James listened carefully to the noise. It had a distinctive mechanical sound, like a car ignition turning over on a cold morning. Turning, turning, turning but never catching.

“Ehhh-ehhh-ehhh-ehhh. Ehhh-ehhh-ehhh-ehhh, ehhh-ehhh-ehhh-ehhh.”

Conor had the stuffed cat clutched tightly against his chest. Slowly he lifted it up until it was pressed under his chin, then higher still until the head of the cat lay against his lips. He
stopped the ignition sound. Taking one hand off the cat, he flapped it frantically. “Meow?” he said.

Was he making the noise on behalf of the toy? James wondered. Was he trying to make it ask something that Conor dared not voice himself? Or was it the other way around? Was the cat putting its words in Conor’s mouth?

“Meow?”

“When you’re ready, Conor, you can come all the way into the room and we’ll shut the door,” James said. “But if you wish to stand there, that’s all right too. In here you can choose what you want to do.”

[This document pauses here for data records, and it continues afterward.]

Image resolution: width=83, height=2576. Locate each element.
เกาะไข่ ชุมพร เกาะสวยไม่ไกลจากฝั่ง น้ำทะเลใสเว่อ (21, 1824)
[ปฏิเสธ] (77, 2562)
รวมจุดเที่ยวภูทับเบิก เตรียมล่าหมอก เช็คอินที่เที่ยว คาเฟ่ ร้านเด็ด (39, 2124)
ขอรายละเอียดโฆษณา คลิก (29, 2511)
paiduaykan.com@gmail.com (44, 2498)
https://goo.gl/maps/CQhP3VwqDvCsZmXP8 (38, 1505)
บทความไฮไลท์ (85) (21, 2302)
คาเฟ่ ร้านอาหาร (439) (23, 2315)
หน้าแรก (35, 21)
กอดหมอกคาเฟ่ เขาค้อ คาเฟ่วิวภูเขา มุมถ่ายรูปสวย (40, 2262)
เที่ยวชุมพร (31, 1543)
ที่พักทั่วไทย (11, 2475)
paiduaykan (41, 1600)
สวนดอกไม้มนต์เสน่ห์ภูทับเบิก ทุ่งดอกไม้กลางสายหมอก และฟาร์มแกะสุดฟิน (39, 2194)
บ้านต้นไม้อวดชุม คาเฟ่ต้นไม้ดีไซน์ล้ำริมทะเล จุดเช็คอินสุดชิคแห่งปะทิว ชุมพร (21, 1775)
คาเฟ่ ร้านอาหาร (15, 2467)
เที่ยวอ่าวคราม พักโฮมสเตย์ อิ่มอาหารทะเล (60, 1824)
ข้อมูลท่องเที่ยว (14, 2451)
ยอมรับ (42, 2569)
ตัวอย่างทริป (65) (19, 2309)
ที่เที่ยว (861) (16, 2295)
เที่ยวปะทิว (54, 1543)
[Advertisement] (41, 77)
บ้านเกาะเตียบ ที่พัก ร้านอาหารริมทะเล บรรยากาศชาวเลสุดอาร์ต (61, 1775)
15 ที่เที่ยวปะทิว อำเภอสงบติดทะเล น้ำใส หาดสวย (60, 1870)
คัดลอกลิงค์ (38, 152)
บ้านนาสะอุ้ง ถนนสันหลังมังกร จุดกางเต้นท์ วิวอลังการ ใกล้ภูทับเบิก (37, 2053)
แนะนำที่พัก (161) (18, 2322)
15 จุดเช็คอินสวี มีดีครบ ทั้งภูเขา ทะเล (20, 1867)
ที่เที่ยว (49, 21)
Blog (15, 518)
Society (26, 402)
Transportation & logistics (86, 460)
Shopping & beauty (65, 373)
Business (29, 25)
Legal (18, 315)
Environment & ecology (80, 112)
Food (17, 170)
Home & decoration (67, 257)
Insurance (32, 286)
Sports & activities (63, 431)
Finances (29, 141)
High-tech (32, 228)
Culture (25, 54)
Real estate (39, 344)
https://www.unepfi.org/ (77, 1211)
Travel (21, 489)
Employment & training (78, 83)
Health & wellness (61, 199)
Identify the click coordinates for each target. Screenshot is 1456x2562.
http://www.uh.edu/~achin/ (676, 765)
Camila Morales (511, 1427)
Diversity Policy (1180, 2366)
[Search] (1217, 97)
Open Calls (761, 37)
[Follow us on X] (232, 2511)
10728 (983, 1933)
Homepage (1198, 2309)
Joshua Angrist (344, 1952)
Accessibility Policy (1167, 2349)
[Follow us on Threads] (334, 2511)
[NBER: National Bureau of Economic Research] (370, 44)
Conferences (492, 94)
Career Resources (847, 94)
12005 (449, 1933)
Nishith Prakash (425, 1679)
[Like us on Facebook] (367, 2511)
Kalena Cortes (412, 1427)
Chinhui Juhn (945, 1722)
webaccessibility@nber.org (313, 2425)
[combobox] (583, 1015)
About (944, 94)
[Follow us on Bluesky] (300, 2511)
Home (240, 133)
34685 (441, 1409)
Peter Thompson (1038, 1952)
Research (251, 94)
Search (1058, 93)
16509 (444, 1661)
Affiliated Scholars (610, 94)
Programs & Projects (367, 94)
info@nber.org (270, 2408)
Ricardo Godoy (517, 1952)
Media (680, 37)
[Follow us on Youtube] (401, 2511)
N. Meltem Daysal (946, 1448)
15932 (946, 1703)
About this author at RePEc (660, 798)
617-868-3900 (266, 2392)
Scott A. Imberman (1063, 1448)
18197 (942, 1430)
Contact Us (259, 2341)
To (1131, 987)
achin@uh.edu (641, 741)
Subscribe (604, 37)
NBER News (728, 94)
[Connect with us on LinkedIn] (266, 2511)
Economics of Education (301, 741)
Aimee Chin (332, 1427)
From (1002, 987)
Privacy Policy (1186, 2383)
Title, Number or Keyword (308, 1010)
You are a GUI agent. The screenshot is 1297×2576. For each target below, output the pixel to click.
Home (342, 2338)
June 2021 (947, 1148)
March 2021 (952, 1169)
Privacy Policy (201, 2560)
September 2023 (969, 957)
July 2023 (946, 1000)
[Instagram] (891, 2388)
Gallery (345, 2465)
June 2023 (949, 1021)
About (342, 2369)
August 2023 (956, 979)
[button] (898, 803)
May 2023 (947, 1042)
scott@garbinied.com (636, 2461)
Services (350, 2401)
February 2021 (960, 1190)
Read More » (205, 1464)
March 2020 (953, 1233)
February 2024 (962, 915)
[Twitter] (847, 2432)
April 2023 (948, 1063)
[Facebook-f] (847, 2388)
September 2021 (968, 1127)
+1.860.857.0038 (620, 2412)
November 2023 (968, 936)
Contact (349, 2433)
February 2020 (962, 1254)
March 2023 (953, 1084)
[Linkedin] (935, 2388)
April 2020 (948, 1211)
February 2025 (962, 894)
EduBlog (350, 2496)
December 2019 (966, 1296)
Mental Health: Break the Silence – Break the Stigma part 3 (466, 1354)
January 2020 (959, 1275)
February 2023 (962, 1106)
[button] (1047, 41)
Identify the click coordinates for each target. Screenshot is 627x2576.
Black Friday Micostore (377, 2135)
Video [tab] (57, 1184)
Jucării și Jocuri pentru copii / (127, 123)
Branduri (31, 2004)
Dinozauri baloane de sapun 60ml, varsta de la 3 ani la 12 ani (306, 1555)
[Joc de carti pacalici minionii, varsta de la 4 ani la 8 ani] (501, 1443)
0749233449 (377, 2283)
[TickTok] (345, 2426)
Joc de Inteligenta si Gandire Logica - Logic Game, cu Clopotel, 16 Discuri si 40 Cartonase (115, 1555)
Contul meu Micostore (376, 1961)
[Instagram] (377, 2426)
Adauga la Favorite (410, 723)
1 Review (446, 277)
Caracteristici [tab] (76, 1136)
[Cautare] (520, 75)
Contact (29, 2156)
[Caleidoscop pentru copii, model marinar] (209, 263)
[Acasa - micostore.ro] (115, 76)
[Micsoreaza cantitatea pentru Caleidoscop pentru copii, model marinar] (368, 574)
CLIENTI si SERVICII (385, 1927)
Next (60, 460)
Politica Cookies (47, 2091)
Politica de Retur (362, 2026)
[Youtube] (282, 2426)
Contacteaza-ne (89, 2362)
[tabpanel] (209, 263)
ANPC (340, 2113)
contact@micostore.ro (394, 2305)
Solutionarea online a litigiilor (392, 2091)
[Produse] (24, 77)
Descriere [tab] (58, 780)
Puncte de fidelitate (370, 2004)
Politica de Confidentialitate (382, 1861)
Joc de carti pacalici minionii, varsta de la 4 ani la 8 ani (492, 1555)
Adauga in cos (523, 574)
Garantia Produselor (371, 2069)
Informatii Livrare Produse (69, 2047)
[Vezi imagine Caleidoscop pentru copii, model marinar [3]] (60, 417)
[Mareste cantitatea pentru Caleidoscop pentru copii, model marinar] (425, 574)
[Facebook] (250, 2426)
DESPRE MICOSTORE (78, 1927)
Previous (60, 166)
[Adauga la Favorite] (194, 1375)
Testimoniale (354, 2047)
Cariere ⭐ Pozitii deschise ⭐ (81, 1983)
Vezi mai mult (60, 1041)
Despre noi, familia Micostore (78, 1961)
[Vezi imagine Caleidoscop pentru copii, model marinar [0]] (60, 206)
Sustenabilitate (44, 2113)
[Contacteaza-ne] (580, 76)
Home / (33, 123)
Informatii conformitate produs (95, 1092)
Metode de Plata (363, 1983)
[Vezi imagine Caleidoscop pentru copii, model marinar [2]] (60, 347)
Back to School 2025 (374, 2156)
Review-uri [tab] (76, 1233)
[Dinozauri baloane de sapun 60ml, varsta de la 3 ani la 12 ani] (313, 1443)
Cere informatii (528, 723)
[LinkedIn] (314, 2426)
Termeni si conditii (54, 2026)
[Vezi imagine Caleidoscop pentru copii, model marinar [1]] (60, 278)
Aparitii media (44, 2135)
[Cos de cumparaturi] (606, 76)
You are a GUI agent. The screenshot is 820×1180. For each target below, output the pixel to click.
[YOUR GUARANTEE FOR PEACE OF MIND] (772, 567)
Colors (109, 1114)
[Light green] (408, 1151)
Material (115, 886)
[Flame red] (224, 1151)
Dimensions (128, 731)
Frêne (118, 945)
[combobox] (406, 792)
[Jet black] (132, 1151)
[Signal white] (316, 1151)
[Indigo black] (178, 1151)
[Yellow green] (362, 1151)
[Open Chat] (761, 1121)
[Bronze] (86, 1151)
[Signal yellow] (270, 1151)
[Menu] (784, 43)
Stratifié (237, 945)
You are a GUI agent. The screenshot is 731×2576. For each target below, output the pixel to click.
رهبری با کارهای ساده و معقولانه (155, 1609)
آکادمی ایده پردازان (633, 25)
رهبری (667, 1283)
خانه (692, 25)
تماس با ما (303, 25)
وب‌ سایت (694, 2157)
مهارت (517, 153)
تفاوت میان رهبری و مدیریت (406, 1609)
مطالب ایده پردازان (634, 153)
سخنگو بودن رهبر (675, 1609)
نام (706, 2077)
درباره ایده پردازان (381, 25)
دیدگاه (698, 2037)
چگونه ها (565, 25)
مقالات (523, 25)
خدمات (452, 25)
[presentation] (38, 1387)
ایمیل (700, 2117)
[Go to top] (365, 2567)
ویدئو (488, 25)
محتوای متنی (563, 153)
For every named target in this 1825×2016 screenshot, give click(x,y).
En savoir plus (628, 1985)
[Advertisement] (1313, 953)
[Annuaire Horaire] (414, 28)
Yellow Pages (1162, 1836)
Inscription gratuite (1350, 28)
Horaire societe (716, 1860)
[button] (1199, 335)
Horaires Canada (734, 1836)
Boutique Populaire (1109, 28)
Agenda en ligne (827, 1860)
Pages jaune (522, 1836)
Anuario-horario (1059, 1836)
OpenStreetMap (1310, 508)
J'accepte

The boy remained immobile in the doorway, the toy cat pressed against the lower half of his face. His eyes flickered here and there but never to meet James’s gaze.

An expectancy seemed to form around them and James didn’t want this. He didn’t want Conor to feel there were any expectations of what he should or shouldn’t be doing, so James attempted to diffuse it by lifting up his spiral notebook. “This is where I take my notes. I am going to write in it while I sit here. I will write notes of what we are doing together so that I don’t forget.” He picked up his pen.

For a full five or six minutes Conor stood without moving, then very cautiously he began to inch inward. As with the first session, he stayed near to the perimeter of the room and kept well away from James, sitting at the small table. Once, twice, Conor circumnavigated the room and pressed the cat’s nose lightly against things as he went.